Por outro lado, não significa que todo mundo com TDAH vai ter problemas constantes de comer emocional. Cada organismo é único. Mas, se você sente que frequentemente usa a comida como escape, vale notar se existe um componente de impulsividade típico do TDAH. Essa percepção inicial é valiosa, pois ao entender o mecanismo, fica menos provável encarar tudo como pura falta de disciplina. Assim, podemos abrir espaço para estratégias mais adequadas: seja apoio psicológico e nutricional, seja acompanhamento psiquiátrico para ajustes de medicação, seja a busca por ferramentas de organização alimentar.

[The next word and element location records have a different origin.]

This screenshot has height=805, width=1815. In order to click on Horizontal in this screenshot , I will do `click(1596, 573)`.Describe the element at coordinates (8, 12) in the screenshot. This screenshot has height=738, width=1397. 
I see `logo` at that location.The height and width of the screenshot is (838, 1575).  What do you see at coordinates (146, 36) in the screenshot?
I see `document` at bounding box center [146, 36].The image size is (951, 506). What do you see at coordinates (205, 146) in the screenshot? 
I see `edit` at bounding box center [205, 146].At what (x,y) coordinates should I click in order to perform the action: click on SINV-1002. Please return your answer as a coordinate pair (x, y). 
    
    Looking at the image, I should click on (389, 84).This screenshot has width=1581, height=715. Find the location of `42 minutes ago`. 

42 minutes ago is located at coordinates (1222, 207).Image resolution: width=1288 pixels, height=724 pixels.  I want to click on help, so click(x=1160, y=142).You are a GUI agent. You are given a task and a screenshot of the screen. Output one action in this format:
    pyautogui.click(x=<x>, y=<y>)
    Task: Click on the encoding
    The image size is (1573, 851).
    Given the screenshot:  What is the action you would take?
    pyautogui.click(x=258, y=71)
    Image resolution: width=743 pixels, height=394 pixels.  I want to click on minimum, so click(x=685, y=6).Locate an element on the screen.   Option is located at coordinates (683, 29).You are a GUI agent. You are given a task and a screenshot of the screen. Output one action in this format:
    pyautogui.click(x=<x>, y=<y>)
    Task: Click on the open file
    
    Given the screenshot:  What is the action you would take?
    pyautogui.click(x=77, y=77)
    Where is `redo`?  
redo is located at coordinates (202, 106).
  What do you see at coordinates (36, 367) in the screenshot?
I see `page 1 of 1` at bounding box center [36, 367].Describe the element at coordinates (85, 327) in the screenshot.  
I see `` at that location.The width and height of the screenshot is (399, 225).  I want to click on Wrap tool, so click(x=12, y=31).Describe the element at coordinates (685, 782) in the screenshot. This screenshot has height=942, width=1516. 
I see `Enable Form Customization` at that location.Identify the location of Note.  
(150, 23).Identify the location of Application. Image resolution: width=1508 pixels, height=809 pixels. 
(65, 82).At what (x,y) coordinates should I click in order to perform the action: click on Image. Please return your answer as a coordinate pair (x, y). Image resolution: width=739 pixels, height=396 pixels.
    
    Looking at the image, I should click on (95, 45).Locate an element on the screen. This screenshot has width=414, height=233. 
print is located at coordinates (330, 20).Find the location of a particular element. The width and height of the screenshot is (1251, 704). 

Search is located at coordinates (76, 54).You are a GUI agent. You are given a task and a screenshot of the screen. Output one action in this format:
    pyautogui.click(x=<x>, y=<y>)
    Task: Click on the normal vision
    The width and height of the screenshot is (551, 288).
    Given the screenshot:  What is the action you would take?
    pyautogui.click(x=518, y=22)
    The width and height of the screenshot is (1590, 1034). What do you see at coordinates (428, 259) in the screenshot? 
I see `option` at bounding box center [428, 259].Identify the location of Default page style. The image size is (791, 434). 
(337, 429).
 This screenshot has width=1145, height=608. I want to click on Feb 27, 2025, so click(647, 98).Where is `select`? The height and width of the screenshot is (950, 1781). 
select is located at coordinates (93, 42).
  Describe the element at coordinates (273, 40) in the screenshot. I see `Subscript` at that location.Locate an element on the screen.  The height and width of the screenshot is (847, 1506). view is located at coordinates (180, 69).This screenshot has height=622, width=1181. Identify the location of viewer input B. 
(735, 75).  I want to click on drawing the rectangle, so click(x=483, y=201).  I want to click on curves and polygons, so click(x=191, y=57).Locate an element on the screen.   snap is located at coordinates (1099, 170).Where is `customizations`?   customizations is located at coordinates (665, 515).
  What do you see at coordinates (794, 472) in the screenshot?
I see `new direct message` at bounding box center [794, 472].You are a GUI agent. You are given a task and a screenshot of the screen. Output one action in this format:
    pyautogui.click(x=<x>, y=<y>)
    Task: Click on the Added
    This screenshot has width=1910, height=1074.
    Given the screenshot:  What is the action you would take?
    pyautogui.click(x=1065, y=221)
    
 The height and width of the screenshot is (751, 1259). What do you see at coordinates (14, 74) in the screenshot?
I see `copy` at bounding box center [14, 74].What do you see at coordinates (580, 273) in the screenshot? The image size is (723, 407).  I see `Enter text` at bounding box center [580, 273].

Entre as ferramentas, há quem se beneficie de lembretes no celular para horário das refeições, de um pequeno diário alimentar para identificar gatilhos emocionais ou de praticar pausas antes de comer, tentando notar se a fome é física ou emocional. Também existem abordagens terapêuticas específicas que ajudam a lidar com a ansiedade e a impulsividade, permitindo frear esse automatismo de “sentir algo ruim → comer imediatamente para melhorar”. É um processo de autoconhecimento que pode reduzir os momentos de descontrole.
Em resumo, o TDAH pode influenciar bastante o modo como nos relacionamos com a comida. O comer emocional, motivado pela necessidade de aliviar alguma tensão interna, encontra no cérebro com TDAH um terreno fértil para acontecer de modo ainda mais automático. Nesse contexto, informação e conscientização fazem toda a diferença. Perceber esse padrão é o primeiro passo para buscar ajuda especializada ou até para criar algumas estratégias de manejo diário. Afinal, lidar de forma mais tranquila com a alimentação não precisa ser algo inatingível, mesmo com todos os desafios que o TDAH traz.
Para quem se identificou, vale a pena ficar de olho em conteúdo confiável e, se possível, discutir o assunto com profissionais de saúde. Afinal, entender como o cérebro funciona é a base para mudanças consistentes. Busque sempre fontes especializadas e lembre que não existe “solução mágica”: o que realmente ajuda é um olhar individualizado e, em muitos casos, a soma de psicoterapia, nutrição e acompanhamento médico. Nada de se culpar por deslizes: conhecimento, planejamento e acolhimento costumam trazer avanços bem significativos.
Referências para Leitura:
Faraone SV et al. (2019). The World Federation of ADHD International Consensus Statement: 208 Evidence-based conclusions about the disorder. Neuroscience & Biobehavioral Reviews, 100, 223–250.
Braden AL et al. (2018). Emotional eating and weight regulation: a review. Current Diabetes Reports, 18(8), 59.